*** Opening Data to process ***

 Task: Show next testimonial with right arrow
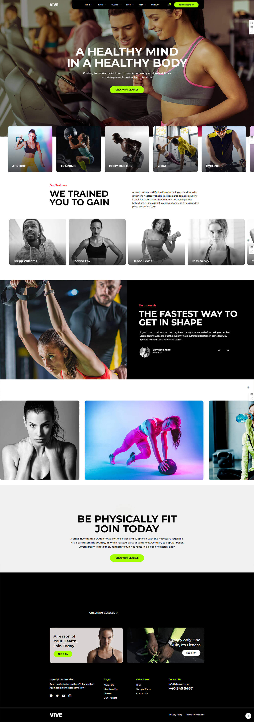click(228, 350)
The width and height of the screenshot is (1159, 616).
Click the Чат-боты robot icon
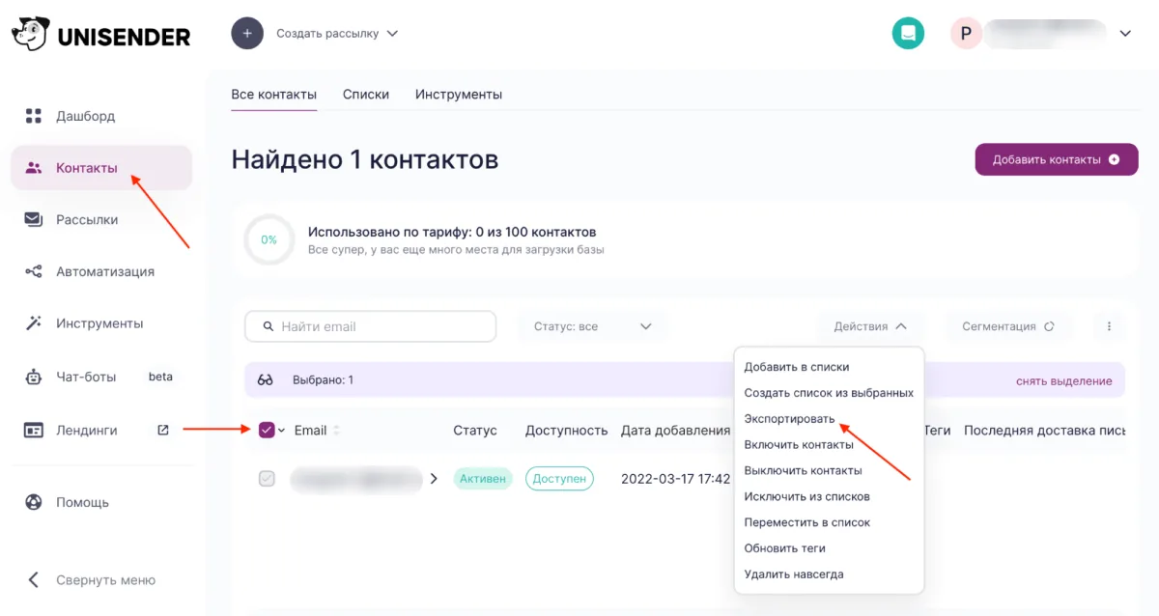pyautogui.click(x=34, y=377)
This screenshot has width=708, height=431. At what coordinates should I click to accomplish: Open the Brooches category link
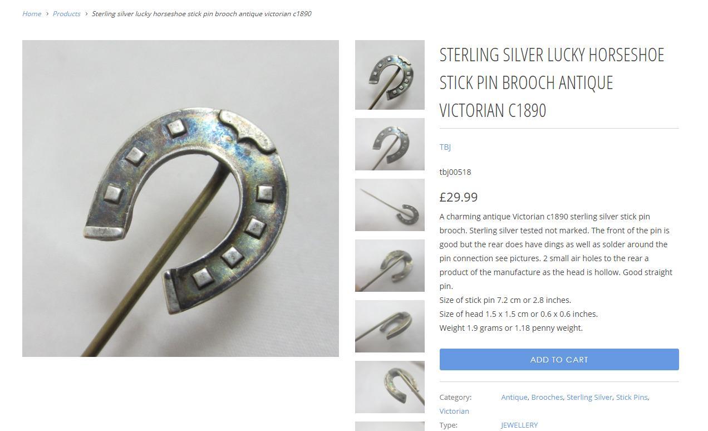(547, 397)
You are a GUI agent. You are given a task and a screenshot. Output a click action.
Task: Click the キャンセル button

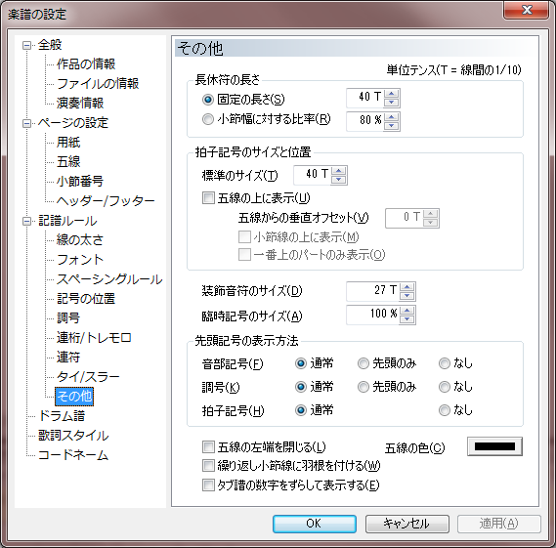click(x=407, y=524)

*** Closing Data to process ***

What is expected. Give the records again exactly, without pictures.

Problem solution.
 Task: Show next testimonial with right arrow
click(228, 350)
The width and height of the screenshot is (1159, 616).
Click the Чат-боты robot icon
pyautogui.click(x=34, y=377)
This screenshot has width=708, height=431. At what coordinates should I click to accomplish: Open the Brooches category link
(547, 397)
You are a GUI agent. You are given a task and a screenshot. Output a click action.
Task: Click the キャンセル button

click(x=407, y=524)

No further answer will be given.